Christopher Gadsden wrote to William Samuel Johnson, a Connecticut lawyer, about his concerns over the large black population and the constant threat of a revolt. Gadsden said he hoped that “in the case of South Carolina, the enslavement of blacks would not cause the enslavement of whites.”
1780-The Siege of Charlestown
A British cannon, fired from the James Island battery, shot off the arm of the statue of William Pitt in the intersection of Broad and Meeting Streets. After the war, the statue was later moved to the Grimke house at 321 East Bay Street. In 1808 it was moved to the Charleston Orphan House and in 1881 moved again to Washington Park. Presently it stands inside the entrance of the new Charleston County Court House.

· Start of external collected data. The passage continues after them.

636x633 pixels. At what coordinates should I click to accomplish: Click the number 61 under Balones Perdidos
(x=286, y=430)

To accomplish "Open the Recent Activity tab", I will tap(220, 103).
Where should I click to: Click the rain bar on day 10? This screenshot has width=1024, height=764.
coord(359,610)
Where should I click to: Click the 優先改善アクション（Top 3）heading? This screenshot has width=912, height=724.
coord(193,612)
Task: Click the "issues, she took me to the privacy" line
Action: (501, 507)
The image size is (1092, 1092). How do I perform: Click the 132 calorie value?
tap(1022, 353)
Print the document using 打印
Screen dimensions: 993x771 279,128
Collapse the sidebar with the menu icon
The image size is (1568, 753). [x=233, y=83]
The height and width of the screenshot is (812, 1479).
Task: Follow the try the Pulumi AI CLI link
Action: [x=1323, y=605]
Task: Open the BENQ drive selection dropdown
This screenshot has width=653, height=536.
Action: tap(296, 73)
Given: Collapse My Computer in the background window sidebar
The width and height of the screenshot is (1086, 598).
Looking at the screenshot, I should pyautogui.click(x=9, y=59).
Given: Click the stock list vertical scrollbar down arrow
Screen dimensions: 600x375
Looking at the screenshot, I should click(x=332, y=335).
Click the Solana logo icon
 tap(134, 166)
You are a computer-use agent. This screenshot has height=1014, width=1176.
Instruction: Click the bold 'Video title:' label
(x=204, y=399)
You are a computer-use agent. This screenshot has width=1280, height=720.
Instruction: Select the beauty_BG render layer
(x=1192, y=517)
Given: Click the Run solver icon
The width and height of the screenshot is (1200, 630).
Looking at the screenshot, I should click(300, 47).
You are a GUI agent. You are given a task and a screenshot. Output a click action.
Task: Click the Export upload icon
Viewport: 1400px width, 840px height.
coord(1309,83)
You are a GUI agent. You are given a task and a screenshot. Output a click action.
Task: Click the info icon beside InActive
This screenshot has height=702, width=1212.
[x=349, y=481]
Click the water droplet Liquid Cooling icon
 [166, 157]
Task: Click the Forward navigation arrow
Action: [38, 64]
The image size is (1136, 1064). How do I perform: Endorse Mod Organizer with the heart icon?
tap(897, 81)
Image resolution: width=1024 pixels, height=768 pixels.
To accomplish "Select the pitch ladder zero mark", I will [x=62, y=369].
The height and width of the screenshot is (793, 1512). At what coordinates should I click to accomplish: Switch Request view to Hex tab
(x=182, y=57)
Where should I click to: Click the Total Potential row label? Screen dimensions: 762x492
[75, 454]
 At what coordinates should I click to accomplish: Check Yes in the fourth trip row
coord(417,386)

At this time, the Americans had 4200 men in Charlestown fit for duty while the British counted 8300.
1919 – First Air Show
The first air show was performed in Charleston. It was a promotional tour by the Victory Liberty Loan program that featured eleven planes that were shipped to Hampton Park in pieces. The wings were assembled to the plane’s fuselage in the park. Most of the pilots were former World War I and thousands of people show up to watch the “thrilling stunts and turns … turning loops … and a daring nose spin.” It was called an “impressive demonstration of the battling power of the airplane.” The local newspapers also reported that:
Interest in the part of the spectators was by no means confined to the machines, the aviators coming in for their share of curiosity, especially by members of the fair sex.